◆ 課題 ◆
下に示す、EGU 2013大会で発表されたCuriosityの調査結果についての本文を、最後の文の後から書き進めること。

◆ ページ本文 ◆
****************
2013-04-14 16:51:39 | MSL

4月7日から12日にウイーンで開かれた「the European Geosciences Union(EGU) 2013 大会」でCuriosityの調査結果が発表されました。
3月19日のLPSC(Lunar and Planetary Science Conference) に続いてとなります。
現在、火星が合となっており5月1日まで地球と火星間で通信できない状態ですが、DANとREMSそしてRADによる環境測定を継続して行っています。
また、Curiosityチームは、合による通信の中断後にドリルを使用する場所の協議を続けています。
太陽の後ろから火星が顔を出してくるのが待ちどうしいですね!
そして、その後は、新しくドリルを使用する場所に向かうこととなります。

EGUで新しい情報の発表がありましたのでメモします。
1.SAM/アルゴンの同位体比がかなり精度良く測定されました。
下図を見ますと、比較として、右側の枠には、1976年のVikingによる測定値、地球の値、火星から来たと推定される隕石の値が示されています。
左の枠には、太陽と木星でのアルゴンの同位体比が示されています。
太陽と木星の値に比べて、今回のSAMによる測定値は、かなり低いことがわかります。
このことから、火星では大気中から分子量の軽いアルゴンが多く失われていることが確認でき、火星からの大気の散逸が証明されたことになります。 

 2.SAM/"John Klein"からドリルによって採取された岩石粉末サンプルの4回目の分析結果
サンプルを加熱することで分離されたガスを四重極質量分析計(QMS)で測定しました。
下図の通り水を初めとしていくつかのガスが測定された結果、サンプル中に含水鉱物、炭酸塩、過塩素酸塩、硫酸塩および硫化物および粘土が含まれていることが分かりました。
 

3.ChemCam/レーザーによる岩石表面からのダスト除去の様子。
下図は、Sol84(2012年10月31日)にChemCamのRMI(Remote Micro-Imager)で撮影されたものです。
"Rocknest_3."でレーザーを300回発射した時の前後の画像です。
それぞれの対角線が7cm。右の画像で縦に見える線は、レーザーによってダストが除去された跡で幅が7mmです。
対象の岩石表面とレーザーとの接触範囲は、0.5mmですが、レーザーの衝撃波によって広範囲にダストが除去されています。
火星表面は、ダストで覆われていますので、レーザーは、その表面下を探るために有効な機能です。


 

4.ChemCam/LIBS(Laser-Induced Breakdown Spectrometer)での分析結果
ChemCamは、レーザーの当たるたびにレーザーによって分解された成分をLIBSで分析することが出来ます。 
下図は、 Sol27(2012年9月2日)にCuriosityに搭載されているテスト用の黒鉛をレーザーで50回打った結果です。
1回目と50回目ののショットによる分析結果を比較できます。 
1回目のショットは、表面のダストの成分が測定されています。50回目のショットでは、黒鉛その物を測定していることになります。
****************
◆ 保存済みデータ項目 ◆

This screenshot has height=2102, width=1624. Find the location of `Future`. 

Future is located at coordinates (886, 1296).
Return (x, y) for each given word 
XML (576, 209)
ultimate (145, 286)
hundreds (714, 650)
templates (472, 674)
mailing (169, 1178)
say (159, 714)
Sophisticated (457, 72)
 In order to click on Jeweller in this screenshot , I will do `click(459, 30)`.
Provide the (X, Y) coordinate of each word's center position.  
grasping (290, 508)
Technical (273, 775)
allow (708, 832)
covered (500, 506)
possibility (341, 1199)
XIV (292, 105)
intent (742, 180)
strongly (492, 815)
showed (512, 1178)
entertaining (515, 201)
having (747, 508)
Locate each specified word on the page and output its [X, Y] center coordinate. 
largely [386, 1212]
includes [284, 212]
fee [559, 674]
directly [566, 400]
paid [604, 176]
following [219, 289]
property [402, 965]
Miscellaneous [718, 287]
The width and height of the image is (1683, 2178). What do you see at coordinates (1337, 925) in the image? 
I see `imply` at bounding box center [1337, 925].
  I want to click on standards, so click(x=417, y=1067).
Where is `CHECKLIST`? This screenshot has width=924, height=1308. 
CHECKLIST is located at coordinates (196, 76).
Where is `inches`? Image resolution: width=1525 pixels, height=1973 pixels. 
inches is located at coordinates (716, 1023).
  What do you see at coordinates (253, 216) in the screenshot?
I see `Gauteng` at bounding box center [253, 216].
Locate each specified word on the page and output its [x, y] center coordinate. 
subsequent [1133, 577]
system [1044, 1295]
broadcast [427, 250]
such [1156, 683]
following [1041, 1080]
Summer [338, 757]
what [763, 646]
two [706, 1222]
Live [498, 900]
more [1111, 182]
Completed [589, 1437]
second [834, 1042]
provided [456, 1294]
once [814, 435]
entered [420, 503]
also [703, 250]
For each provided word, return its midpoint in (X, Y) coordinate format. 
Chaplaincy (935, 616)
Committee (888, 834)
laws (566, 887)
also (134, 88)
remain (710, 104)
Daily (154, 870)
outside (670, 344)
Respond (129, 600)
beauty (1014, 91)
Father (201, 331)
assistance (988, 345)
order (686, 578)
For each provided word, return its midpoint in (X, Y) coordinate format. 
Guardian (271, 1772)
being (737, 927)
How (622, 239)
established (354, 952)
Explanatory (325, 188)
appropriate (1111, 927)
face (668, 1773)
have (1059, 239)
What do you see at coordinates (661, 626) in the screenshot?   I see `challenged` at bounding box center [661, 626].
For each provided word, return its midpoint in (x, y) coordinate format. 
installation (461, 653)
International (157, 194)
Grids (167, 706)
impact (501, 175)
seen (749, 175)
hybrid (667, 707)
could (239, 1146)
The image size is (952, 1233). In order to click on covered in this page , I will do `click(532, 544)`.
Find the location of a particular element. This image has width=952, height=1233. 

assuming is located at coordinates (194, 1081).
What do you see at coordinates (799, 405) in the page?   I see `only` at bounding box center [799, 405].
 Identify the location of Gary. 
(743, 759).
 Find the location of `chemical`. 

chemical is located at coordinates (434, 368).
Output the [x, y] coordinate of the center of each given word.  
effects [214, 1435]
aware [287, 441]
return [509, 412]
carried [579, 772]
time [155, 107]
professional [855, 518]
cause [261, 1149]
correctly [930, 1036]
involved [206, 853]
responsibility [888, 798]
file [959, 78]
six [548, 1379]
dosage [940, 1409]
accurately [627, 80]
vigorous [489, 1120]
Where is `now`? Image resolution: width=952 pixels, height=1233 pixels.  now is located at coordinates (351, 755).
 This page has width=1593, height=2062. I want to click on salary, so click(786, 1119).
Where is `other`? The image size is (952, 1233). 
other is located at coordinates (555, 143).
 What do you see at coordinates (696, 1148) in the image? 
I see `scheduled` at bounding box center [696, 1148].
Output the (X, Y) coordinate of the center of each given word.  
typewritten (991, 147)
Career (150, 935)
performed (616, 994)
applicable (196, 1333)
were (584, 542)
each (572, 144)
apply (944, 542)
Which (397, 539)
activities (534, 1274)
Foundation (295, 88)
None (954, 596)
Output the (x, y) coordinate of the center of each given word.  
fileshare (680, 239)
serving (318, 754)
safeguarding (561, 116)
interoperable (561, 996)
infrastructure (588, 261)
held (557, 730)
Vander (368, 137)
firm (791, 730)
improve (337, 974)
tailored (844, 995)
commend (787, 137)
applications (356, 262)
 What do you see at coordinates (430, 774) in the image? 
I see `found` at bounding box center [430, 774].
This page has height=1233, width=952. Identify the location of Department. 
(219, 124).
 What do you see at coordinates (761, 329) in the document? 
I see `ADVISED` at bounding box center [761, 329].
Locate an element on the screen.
****************
◆ 解答例 ◆
サンプル表面は、レーザーに打たれるたびに表面が蒸発して下層が出てくるのでサンプルの垂直方向での成分変化を確認できるわけです。 

5.ChemCam/Sol100間で岩石と土とダストを測定した結果
*Sol100間=2012年8月5日~2013年11月16日。
下図は、縦軸がアルカリ、横軸が水素です。
岩石は、幅広いアルカリ含有を示していますが、水素の含有は、全て低い値です。
土は、粗い土と細かな土とで異なっています。 
ダストは、アルカリが低く、水素が多いことが分かります。
粗い土は、Galeクレーターの北側の縁の Peace Vallisからの扇状地に堆積した岩の欠片から出来ていると思われます。
細かい土は、 "Rocknest"でCuriosityがサンプル採取した風の影響を受けた堆積物のように風性の影響を受けた湖床等で主として見つかる物質です。
アルカリの低い細かな土とダストは、組成が似ています。 

 

6.REMS/気圧の測定結果。
2012年8月中旬から2013年2月末までの毎Solでの最高・最低気圧を測定しています。
下図の測定開始時は、南半球の晩冬で、終了時は、春の終わり頃に相当します。
南極が暖かくなることで大量のドライアイス(二酸化炭素)が気化しているために気圧が上昇している様子が分かります。
この後、今度は、北極にドライアイスが積もり始め、気圧が低下します。
この効果で大気が30%程度増減するということです。

7.REMS/気温・地表温度の測定結果。
上記の気圧測定と同時期のデーターです。
下図の上のグラフは、Curiosityの周囲の気温を測定しており、下のグラフは、地表温度の測定結果です。
気温は、ほぼ安定した結果ですが、地表温度は、Sol120で変化を示しています。
地表の性質の違いを反映したものです。
軌道上からの赤外線計測からも予測されていた高熱慣性(ゆっくり冷え、ゆっくり暖まる)を持った地域に入ったためです。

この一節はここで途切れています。